5月以降のNY金先物相場は、概ね1,550~1,650ドルのレンジで揉み合う展開が続いている。6月上旬には米雇用統計の下振れを受けての量的緩和第3弾(QE3)期待から急伸する場面も見られたが、結果的には米金融政策が早期に大幅な修正を迫られるシナリオは描きづらく、金融政策環境を手掛かりとした売買は一服している。

金融政策環境に大きな変化がないのであれば、「通貨としての金」の価値を決定するのは、他商品市況の価格水準ということになり、目先は他商品市況と連動した展開を想定せざるを得ない。もっとも、その商品市況が「景気減速懸念」と「政策対応期待」の狭間で強気と弱気の間を行き来する不安定な地合が続いている以上、金相場のみが急騰することも急落することも難しくなっているのは当然と言えるだろう。

リスク投資環境の方向性がより明確化するまでは、概ね現行のボックス圏を維持する展開がメインシナリオになる。即ち、コモディティ市況に強気であればボックス下限を買い拾い、弱気であればボックス上限で戻り売りを仕掛けるのが、基本戦略になる。

7月上旬は、欧州中央銀行(ECB)、イングランド銀行(英中央銀行)、人民銀行(中国中央銀行)などがほぼ同時期に追加金融緩和策を発表しており、米連邦準備制度理事会(FRB)に対してもQE3期待が高まっていることは間違いない。

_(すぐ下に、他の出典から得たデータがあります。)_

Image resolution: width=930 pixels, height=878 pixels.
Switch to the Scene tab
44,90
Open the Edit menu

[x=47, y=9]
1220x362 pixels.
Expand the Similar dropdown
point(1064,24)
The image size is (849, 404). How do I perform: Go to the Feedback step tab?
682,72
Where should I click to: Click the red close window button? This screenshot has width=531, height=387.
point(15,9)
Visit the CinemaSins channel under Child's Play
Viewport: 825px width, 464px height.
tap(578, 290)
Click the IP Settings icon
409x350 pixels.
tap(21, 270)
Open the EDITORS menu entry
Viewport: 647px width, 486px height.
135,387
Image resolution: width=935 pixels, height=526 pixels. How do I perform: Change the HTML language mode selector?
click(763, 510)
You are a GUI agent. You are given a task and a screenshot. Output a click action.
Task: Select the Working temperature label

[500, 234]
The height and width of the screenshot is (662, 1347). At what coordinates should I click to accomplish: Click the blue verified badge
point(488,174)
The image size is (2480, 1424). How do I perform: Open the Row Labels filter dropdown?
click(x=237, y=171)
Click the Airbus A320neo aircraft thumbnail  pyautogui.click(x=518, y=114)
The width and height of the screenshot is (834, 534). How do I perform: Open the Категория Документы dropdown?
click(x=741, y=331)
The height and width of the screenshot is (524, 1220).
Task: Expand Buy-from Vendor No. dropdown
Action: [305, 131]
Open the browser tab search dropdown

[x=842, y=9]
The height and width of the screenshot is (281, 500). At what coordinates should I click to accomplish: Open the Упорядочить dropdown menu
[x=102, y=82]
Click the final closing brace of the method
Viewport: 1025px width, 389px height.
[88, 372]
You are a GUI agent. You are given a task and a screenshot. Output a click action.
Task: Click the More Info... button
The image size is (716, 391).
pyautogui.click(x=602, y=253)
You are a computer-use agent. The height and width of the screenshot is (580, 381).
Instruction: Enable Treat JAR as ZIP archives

実際、7月18~19日の米議会証言では、バーナンキFRB議長が「必要に応じて追加行動を取る用意がある」との発言を行っている。ただ、雇用改善が「いらだたしい程に遅い」ものになる可能性を示したにもかかわらず、追加緩和カードを切れないことが、米連邦公開市場委員会(FOMC)内で依然として追加緩和に否定的な向きが多いことを明確に示している。バーナンキ議長自らが、量的緩和策に「副作用やリスクがある」ことを認め、更に「安易に活用すべきではない」と発言しているのが、シンボリックである。